3. LinkedIn Groups: Similar to using Quora, LinkedIn Groups provide an overview of what people in your industry are searching for, as well as trends in industry-level conversations. Start by joining some groups that are relevant to your business, your product-offerings, or your industry. Then, dig around to see what people are talking about, what questions are being asked, and what articles are being posted. You can then use the material there as a starting off point. For instance, you could respond to a particularly popular article, providing your own perspective or expertise on the topic. Post your response to both your own corporate blog for future readers, and post it to the LinkedIn Group to increase your brand awareness.
4. The News: Depending on your industry, new topics can be introduced by what’s being reported on popular news sites.
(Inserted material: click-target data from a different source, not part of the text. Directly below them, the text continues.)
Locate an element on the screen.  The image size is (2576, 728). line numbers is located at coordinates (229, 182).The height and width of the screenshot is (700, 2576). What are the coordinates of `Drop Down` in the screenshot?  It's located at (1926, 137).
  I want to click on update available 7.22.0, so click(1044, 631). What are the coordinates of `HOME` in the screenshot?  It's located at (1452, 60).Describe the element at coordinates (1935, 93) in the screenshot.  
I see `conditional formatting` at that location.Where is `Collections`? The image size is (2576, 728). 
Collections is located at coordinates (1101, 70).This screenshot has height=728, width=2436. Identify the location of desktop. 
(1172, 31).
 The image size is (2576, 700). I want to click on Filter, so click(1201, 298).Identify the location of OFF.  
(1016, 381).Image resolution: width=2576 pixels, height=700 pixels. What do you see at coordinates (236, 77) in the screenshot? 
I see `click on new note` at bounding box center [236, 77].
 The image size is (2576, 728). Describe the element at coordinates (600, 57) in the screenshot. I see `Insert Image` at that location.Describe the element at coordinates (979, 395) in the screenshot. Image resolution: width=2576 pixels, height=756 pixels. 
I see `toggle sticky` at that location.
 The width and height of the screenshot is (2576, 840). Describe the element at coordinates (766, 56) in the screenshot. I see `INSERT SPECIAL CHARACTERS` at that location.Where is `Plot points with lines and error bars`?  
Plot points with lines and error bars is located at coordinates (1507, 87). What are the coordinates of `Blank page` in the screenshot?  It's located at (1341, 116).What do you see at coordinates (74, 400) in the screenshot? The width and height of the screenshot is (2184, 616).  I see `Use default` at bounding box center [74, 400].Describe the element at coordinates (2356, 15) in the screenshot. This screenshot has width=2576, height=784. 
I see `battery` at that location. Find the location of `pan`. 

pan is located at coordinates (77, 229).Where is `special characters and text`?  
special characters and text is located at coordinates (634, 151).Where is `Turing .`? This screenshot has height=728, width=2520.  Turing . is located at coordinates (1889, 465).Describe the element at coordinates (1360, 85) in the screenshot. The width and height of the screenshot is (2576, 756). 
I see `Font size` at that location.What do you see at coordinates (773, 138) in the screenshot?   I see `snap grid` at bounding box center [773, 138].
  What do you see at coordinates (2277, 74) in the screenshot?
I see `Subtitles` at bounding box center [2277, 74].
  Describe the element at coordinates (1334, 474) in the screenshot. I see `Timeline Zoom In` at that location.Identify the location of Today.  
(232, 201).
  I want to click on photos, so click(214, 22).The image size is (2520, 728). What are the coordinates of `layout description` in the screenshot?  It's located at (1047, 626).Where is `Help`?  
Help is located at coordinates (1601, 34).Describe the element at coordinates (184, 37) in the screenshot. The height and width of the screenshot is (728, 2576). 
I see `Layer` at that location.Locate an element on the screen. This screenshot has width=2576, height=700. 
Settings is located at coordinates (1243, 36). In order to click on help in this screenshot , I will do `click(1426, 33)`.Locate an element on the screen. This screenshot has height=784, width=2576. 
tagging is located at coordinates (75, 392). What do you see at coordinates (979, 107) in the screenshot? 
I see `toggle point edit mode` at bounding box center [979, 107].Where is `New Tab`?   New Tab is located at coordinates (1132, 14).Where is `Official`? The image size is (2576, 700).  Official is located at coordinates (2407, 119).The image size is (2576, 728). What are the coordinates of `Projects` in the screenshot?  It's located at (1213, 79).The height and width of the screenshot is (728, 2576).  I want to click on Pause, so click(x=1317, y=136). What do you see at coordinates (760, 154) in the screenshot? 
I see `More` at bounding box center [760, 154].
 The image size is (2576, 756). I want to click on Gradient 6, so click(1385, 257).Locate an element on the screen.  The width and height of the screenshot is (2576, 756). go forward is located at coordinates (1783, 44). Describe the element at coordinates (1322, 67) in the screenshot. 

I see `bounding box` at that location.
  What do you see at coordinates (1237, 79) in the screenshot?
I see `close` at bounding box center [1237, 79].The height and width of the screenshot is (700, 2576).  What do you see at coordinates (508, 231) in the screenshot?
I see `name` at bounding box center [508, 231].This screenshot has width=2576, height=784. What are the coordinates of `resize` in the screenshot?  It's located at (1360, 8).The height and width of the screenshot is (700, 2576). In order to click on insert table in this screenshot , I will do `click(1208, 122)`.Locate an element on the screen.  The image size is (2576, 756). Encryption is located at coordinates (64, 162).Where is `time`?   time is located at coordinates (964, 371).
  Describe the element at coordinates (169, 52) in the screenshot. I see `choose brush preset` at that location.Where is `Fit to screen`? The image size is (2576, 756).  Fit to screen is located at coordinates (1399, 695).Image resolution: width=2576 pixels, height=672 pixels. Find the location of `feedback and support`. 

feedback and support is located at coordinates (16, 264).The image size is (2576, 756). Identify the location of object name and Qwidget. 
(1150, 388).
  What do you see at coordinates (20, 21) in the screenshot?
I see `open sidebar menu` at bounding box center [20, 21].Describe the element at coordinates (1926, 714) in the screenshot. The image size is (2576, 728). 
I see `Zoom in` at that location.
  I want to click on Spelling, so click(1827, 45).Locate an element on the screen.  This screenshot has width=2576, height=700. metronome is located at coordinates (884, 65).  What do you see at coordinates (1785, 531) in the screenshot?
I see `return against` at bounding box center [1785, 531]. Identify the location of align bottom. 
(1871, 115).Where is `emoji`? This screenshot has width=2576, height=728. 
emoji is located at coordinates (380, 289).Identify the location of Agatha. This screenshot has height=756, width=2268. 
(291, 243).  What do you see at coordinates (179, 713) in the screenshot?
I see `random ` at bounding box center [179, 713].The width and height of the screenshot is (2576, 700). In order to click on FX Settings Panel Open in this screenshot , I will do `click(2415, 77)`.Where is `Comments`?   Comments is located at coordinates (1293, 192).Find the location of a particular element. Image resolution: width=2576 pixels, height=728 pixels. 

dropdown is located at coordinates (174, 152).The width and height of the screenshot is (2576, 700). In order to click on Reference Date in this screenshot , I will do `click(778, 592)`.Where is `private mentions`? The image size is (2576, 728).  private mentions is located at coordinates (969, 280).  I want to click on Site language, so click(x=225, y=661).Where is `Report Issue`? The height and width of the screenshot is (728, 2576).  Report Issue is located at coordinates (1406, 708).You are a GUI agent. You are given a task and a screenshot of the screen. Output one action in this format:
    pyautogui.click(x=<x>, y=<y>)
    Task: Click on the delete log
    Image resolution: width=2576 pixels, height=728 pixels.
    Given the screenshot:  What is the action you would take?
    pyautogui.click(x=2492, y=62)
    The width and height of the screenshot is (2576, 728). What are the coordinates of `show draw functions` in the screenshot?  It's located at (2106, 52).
Reports of new technology coming to the market, new standards imposed by the government, court cases coming to trial, or even celebrity and pop culture stories can spark a new idea for a blog topic.
5. Google Alerts: Let the bots work for you, not against you! You can have new content related to your chosen topics or search terms delivered right to your inbox with Google Alerts. You start by identifying the topics, industries, companies, people or search terms you want to follow. Then, by setting up an alert, when a new piece of content related to your search becomes available, Google will email it to you. From there you can repost content to your blog, alert your own audience to any interesting bits you’ve discovered, or use it to gauge what your audience might be talking about next.
Publishing in your company blog will help keep your website relevant and helpful for your target audience, which will also help your site gain credibility for search bots. Keeping a content schedule for your blog shouldn’t be a chore, but if it is, start by looking at what resources are available to you. If you’re still struggling in identifying what makes good blog content, how to create and stick to a content schedule, or how to generate buzz around your blog and site, it might be time to bring in a third party – such as Nxtbook Media – to conduct a content audit to help you build your blog capabilities. Remember, the goal is to get your target audience to find your site, and to stick around once they’re there. Let good blog content help with that.